Problem : Given two solid rectangular shapes, make sure that they do not overlap in either horizontal or vertical placement in an X-Y layout.
Proposed Solution: My team-mate proposed a solution that was rigorous and thorough. To simplify the explanation, we’ll start with the analysis in one dimension. I’ll address the two rectangles as A and B, and the X-axis as left to right (left being lower numbers). He identified that we could have an overlap of the two rectangles in any of the following cases:
1. when the right edge of A was between the left and right edges of B
2. when the left edge of A was between the left and right edges of B
3. when the left edge of A was left of the left edge of B AND the right edge of A was to the right of the right edge of B
Note that when “A” is completely inside “B”, both conditions 1 & 2 would apply
He also accounted for colinear edges.
His analysis was good – he identified all of the possible overlaps, and his implementation was straightforward (NOTE: I tried to write this in pseudocode, but the wordpress parser was very unhappy with all of the less-than and greater-thans):
He implemented simple checks for conditions 1,2 and 3.
Not too bad, if only looking at one dimension. However, this was complicated by being two-dimensional, so within each of the above checks, there were permutations to consider. In my expression below – consider “X1″ to be “condition 1, applied along the X axis”, and “Y3″ to be “condition 3, along the Y axis”. His algorithm then became:
(X1 AND (Y1 OR Y2 OR Y3))
(X2 AND (Y1 OR Y2 OR Y3))
(X3 AND (Y1 OR Y2 OR Y3))
THEN collision == TRUE;
So, he ultimately checked all 9 permuations (overlap of left or right, or inclusion; versus each of overlap of top or bottom, or inclusion).
There were 9 ways that an overlap could exist. It was much easier to define that an overlap did NOT exist:
- the right edge of A is to the left of the left edge of B
- the left edge of A is to the right of the right edge of B
- the bottom of A is above the top of B
- the top of A is below the bottom of B
Each of these conditions describes a circumstance that can never be an overlap (of rectangles) – so only if none of these conditions is true, will there be an overlap.

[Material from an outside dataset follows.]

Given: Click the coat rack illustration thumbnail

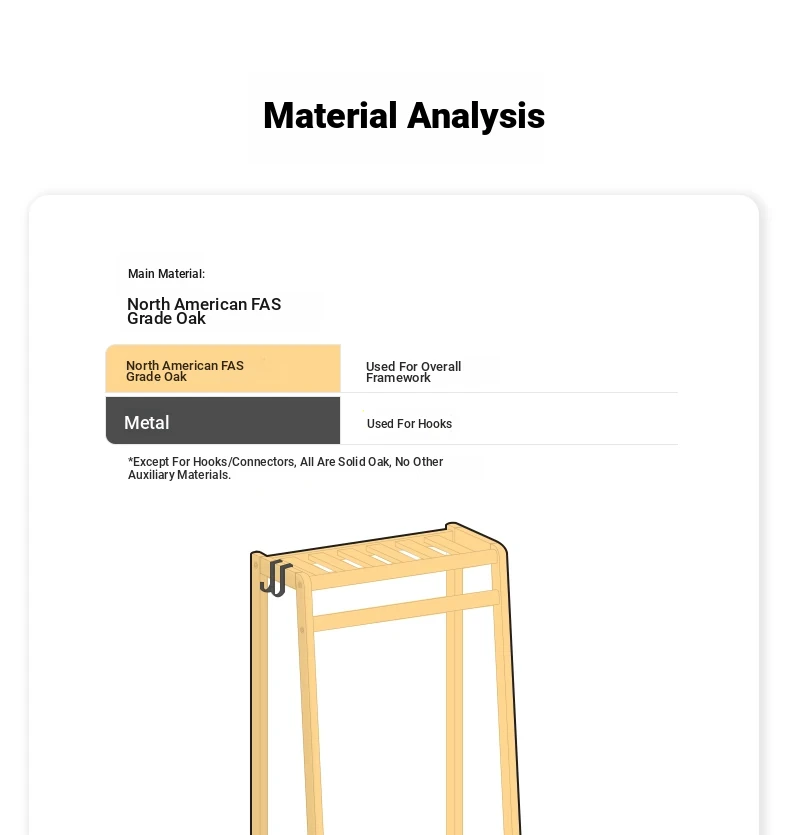Looking at the screenshot, I should pos(386,678).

My proposed algorithm, which we implemented, was
IF NOT(1 OR 2 OR 3 OR 4) THEN collision == TRUE;
Much simpler. This is the type of thing that I strive for, and hope to share with you when I describe “elegance in design” of algorithms.
We actually implemented “IF NOT(2 OR 1 OR 3 OR 4)…” because “2″ was the most common case, this operation was done thousands of times in a layout-calculation for a real-time user interface, and we wanted the minor performance benefit of short circuiting the operation.